- **Exercise requirements**:
Output the records below exactly as they appear, everything from the line containing "Screen dimensions: 786x689" down to the line containing "(x=62, y=300)", with both of those lines included. Leave the pictures out of your answer.

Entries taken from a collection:
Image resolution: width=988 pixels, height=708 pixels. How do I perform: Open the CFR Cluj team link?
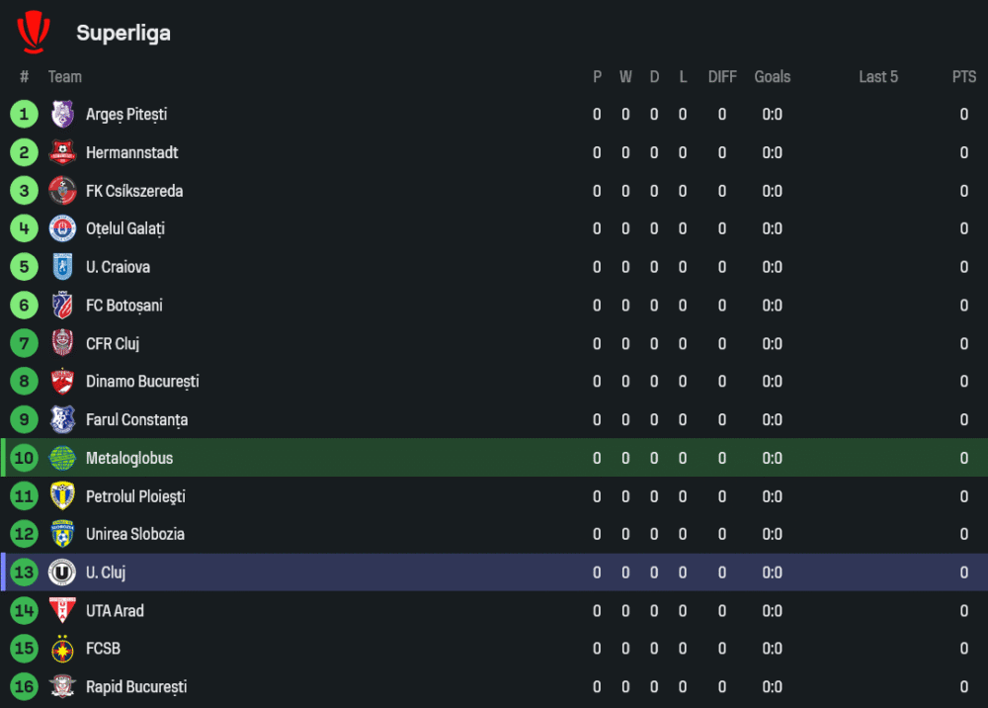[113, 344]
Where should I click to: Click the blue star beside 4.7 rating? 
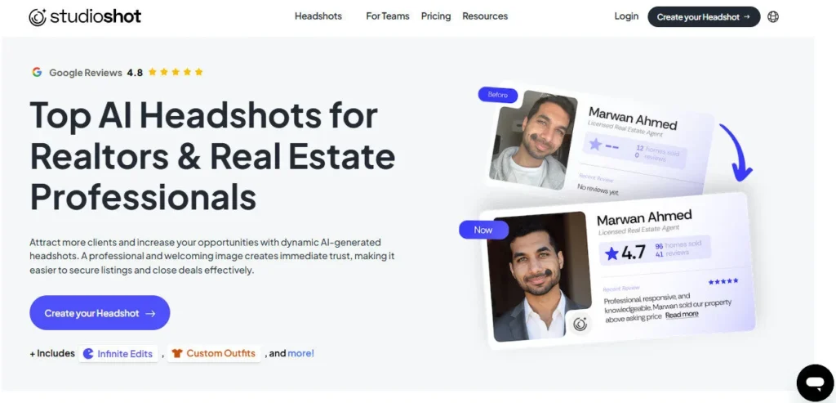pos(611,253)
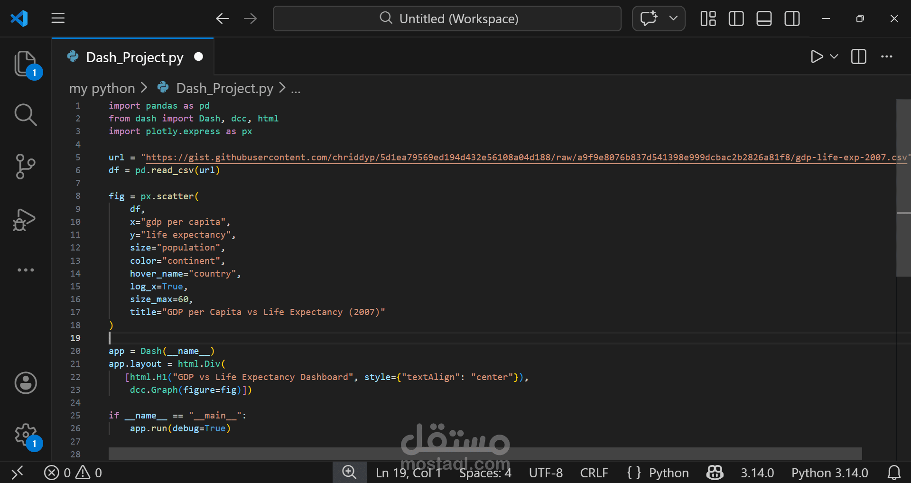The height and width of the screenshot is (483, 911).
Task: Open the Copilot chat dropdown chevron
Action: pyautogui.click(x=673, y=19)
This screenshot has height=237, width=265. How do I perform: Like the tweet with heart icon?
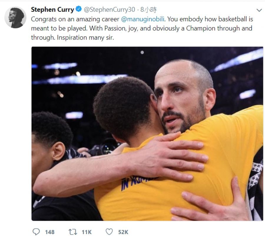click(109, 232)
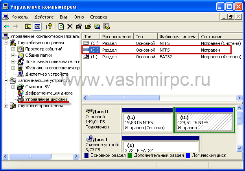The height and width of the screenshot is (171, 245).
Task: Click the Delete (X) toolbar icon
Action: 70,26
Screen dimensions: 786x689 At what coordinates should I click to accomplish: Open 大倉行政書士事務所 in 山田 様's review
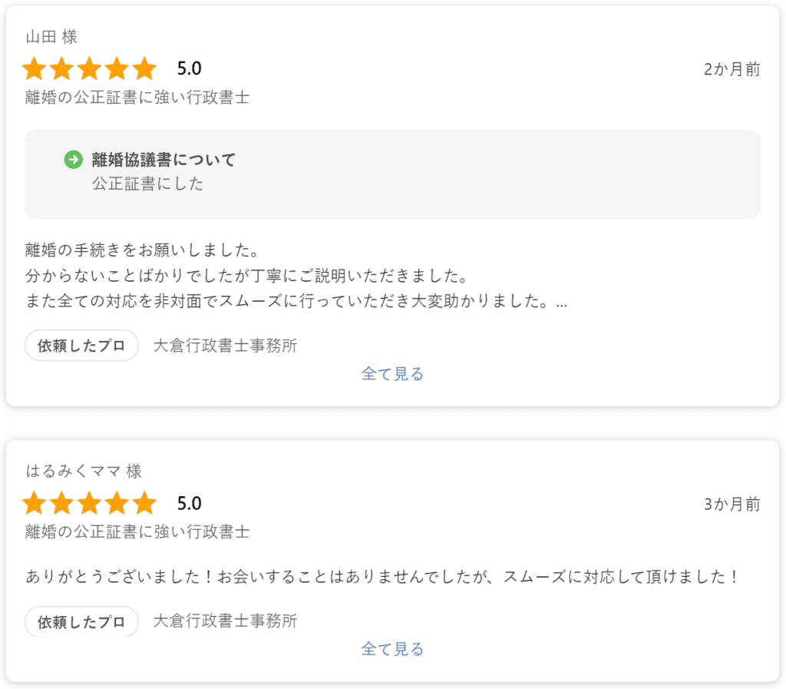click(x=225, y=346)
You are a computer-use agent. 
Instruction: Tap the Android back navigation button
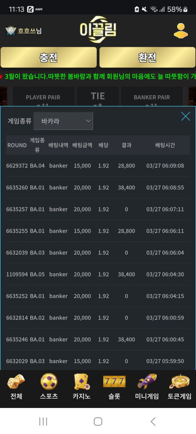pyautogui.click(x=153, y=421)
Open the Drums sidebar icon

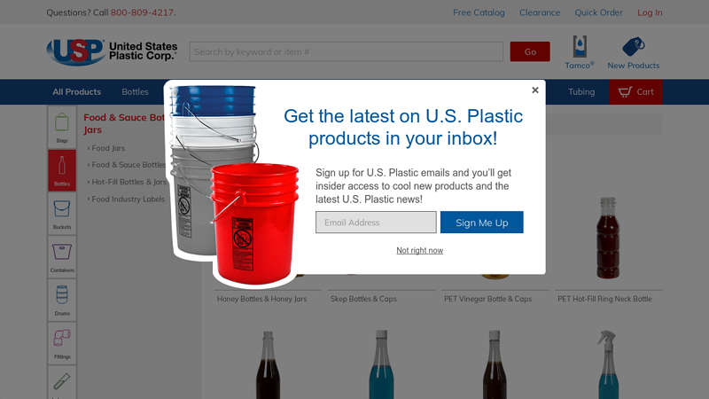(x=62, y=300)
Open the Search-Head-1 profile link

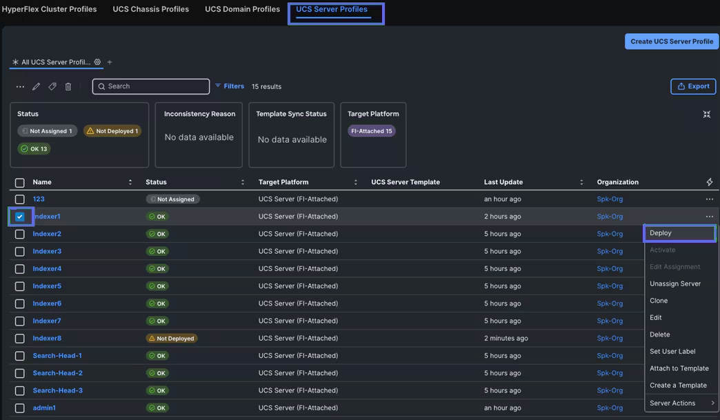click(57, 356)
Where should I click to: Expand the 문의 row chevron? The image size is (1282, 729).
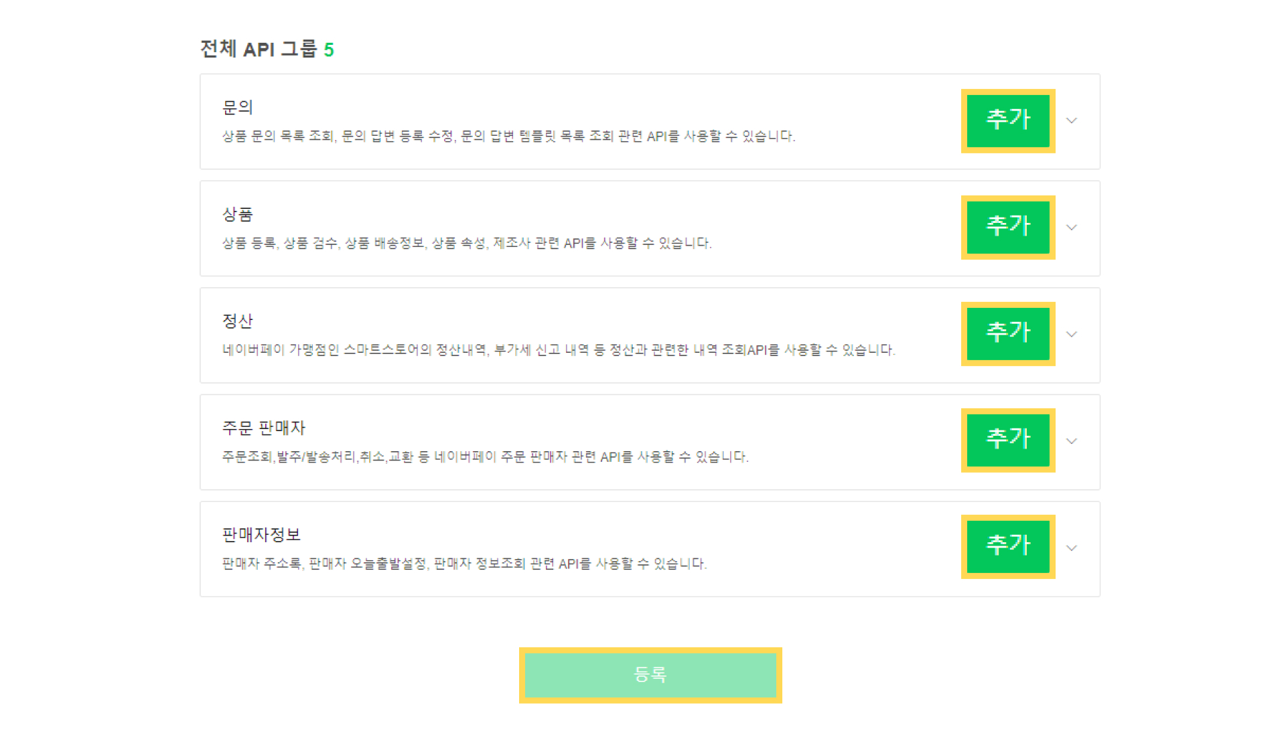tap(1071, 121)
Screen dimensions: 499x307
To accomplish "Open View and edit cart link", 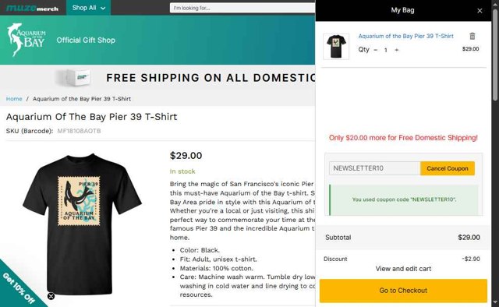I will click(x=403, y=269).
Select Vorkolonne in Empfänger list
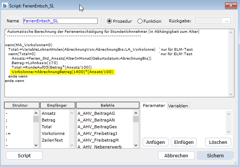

- **Result of this exercise**:
Screen dimensions: 786x689 At what coordinates should I click to accomplish: Open 大倉行政書士事務所 in 山田 様's review
click(x=225, y=346)
You are a computer-use agent. 
Instruction: Tap the Android back navigation button
pyautogui.click(x=153, y=421)
Open the Drums sidebar icon

(x=62, y=300)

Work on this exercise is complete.